In fact, green elements are here to stay. The new California 2011 building code has incorporated may of the performance standards that are found in the USGBC LEED certification program. The new building ode sets targets for water conservation, water consumption, dual plumbing systems for potable and recyclable water, energy efficiency, and diversion of construction waste from landfills.
However, Bona stressed that “green” is still in its early stages of development and not easily understood by both retailers and consumers.
“I believe that when costs come down, green will increasingly become a standard way of doing business as opposed to a hot topic or current trend,” Bona said. “Manufacturers will continue to make more efficient refrigerated equipment, lighting companies will produce more energy efficient lighting, daylight will be used more during daytime hours to help reduce energy loads, solar will find a place even for small applications, and air conditioning and heating systems will get more efficient as well.”

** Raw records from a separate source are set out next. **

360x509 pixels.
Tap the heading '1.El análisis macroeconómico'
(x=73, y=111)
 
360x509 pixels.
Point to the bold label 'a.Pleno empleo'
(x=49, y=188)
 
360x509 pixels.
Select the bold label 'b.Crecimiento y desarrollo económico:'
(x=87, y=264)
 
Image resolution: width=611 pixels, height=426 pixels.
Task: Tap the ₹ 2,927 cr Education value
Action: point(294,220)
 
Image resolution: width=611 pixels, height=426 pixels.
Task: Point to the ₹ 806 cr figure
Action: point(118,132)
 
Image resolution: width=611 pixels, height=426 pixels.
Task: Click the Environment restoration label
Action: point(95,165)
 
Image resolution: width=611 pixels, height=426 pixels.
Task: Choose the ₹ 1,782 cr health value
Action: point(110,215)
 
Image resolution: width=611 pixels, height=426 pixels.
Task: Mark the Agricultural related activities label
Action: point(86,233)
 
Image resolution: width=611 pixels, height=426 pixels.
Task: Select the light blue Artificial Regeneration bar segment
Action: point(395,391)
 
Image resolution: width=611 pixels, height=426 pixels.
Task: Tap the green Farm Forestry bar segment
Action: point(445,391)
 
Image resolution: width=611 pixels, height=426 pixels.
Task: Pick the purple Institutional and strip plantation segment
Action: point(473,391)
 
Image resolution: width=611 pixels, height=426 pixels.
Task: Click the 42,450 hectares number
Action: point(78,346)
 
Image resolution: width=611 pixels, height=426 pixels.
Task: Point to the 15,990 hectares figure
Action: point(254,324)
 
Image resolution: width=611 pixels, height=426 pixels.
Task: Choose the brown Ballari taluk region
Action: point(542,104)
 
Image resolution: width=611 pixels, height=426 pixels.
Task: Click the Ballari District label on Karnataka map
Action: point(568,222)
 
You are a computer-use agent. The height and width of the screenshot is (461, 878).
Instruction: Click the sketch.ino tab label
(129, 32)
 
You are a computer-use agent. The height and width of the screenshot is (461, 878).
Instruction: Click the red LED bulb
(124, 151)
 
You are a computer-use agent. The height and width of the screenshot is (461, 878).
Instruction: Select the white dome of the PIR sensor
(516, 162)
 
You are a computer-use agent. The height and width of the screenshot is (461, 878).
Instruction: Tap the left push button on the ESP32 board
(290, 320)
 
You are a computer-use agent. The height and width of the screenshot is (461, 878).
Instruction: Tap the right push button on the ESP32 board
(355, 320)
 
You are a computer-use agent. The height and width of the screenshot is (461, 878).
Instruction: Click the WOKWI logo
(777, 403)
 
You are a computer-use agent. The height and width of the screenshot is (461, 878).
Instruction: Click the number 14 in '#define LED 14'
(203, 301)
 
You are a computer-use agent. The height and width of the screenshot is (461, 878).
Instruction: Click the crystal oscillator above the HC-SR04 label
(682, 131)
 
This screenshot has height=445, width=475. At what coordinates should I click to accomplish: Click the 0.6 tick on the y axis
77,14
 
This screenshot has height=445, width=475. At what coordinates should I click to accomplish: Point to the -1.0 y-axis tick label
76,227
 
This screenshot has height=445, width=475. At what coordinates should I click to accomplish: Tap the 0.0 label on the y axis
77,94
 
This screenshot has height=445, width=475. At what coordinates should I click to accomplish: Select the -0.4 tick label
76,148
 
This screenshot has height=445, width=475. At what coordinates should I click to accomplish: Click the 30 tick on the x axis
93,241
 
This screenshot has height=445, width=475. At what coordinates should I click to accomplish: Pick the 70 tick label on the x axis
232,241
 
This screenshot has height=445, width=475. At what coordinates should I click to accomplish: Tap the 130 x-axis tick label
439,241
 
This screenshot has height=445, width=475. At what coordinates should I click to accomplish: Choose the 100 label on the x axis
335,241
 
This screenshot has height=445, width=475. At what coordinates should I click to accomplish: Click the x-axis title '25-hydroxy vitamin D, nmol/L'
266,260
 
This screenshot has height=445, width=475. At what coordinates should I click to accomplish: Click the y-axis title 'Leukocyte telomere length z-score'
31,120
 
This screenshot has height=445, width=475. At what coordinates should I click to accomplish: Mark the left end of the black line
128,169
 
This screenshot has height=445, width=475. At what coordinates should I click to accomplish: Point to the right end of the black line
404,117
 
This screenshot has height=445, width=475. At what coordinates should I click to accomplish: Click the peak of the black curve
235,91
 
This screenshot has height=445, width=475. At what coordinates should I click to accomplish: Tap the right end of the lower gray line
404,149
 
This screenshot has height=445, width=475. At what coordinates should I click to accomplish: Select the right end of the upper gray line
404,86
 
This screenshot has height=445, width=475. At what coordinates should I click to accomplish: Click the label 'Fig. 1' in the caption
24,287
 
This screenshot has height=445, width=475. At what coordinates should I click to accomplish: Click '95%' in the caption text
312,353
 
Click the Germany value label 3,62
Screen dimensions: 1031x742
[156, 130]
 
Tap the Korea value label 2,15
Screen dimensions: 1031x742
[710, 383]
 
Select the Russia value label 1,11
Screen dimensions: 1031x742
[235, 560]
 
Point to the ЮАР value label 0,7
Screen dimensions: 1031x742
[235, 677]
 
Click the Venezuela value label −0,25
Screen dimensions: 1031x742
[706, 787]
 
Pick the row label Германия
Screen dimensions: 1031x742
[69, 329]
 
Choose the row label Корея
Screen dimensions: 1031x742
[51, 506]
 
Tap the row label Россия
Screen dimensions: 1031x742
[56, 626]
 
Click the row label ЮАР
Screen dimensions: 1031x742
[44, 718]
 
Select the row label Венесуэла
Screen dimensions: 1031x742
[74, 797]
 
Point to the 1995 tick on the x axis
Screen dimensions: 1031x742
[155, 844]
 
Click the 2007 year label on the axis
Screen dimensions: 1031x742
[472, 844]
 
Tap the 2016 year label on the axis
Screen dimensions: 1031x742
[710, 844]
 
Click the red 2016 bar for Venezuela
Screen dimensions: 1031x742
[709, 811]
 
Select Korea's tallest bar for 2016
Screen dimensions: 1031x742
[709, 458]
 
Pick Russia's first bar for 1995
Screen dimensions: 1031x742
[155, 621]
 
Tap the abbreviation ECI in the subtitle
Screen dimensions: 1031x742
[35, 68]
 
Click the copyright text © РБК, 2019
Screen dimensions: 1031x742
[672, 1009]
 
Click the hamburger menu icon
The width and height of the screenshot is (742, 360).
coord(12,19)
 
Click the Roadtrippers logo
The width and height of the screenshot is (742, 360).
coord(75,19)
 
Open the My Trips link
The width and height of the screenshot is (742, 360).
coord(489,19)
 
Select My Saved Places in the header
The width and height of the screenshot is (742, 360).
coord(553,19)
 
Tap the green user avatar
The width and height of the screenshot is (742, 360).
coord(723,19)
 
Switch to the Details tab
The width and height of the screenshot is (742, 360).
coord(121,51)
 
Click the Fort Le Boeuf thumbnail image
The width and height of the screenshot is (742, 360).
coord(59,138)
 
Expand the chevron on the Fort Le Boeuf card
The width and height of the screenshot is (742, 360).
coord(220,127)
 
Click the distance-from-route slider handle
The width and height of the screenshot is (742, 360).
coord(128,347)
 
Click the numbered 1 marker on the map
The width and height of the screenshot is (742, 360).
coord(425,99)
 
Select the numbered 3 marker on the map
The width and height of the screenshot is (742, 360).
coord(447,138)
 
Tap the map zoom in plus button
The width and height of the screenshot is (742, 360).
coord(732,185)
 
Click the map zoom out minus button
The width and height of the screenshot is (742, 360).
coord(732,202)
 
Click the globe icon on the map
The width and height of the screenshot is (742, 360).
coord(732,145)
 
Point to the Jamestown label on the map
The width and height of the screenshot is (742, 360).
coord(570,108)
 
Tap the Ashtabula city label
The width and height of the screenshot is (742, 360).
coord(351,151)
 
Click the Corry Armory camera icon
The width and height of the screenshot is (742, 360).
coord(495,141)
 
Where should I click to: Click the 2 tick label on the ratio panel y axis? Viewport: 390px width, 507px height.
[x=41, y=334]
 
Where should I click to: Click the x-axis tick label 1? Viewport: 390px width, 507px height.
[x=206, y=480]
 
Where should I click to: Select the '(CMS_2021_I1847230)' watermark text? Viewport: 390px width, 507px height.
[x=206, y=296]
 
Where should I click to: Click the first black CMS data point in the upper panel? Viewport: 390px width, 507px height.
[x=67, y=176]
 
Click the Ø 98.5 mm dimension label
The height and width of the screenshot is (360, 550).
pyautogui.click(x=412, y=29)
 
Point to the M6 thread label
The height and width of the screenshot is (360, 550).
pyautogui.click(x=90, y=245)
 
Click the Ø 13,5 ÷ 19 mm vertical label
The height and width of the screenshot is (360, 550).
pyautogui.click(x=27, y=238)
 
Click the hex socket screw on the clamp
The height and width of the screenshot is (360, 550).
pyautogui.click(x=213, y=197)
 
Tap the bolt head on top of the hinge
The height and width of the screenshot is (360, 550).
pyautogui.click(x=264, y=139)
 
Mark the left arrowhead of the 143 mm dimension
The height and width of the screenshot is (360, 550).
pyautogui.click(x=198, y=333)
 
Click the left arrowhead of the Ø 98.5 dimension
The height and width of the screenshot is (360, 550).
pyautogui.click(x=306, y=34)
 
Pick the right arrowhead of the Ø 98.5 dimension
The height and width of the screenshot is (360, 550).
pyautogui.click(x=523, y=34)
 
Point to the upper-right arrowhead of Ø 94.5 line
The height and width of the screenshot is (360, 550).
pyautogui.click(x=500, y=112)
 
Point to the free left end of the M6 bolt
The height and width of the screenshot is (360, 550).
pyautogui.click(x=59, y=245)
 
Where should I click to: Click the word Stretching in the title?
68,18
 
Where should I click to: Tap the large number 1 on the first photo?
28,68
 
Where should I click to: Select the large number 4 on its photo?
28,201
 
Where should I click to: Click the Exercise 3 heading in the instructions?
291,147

Daniel added that because “green” doesn’t often resonate with your typical c-store customer, it may make sense to use your sustainable design budget where it positively affects your business. Investments in the building envelope, mechanical and electrical systems will pay back through reducing your operational costs.
“The retailers that are truly green are the ones that are investing in reducing their resource usage and other internal operational efficiencies that may or may not be visible to the customer,” Daniel said. “If the retailer wants to be sure that the customer understands that they are committed to green design, then they should think about educational signage that communicates what they are doing. Those kinds of messages are welcomed by customers.”
“Green” elements aside, experts agree that the retail environment will continue to move more toward highly experiential spaces with more focused destination departments. “Consumers’ expectations have been greatly enhanced over the last decade or two and convenience stores will have to do a lot to catch-up,” Bona said. “This is especially true because competition is increasing. In particular, drug stores are quickly becoming the c-store of choice for moms and female shoppers with bigger and brighter parking lots, drive-thru windows, cleaner and better experiences inside the store, and grocery merchandise offers that are becoming more fresh focused. C-stores will continue to struggle with legacy networks that were built to 1970s standards and will have to continue to balance the cost of upgrade vs. the cost of doing nothing. Staying relevant to your customer base is essential for survival and store design is one key element of any strategy for growth.”
Trends in Stand-Alone Retail Store Design
The architectural nuances of stand-alone retail stores are fairly consistent—box-shaped enterprises that consumers have come to recognize. However, Michael Smyth of Kistler Buildings is seeing a shift to pre-engineered post frame construction (pole barn style). The reason? “These types of structures are a third to half the construction costs of traditional construction style,” Smyth said. “The cost savings allows customers to put more of their budget into the interiors of their building like parabolic lighting and ceramic tile flooring.”
For a recent structure being build, Kistler Buildings had a small amount of square footage (1200 square feet) to stay within. “We decided to cantilever the coolers out of the side of the building sitting on an enclosed insulated slab where only the front doors were in the store. This freed up a tremendous amount of space inside the 1200-square-foot store.”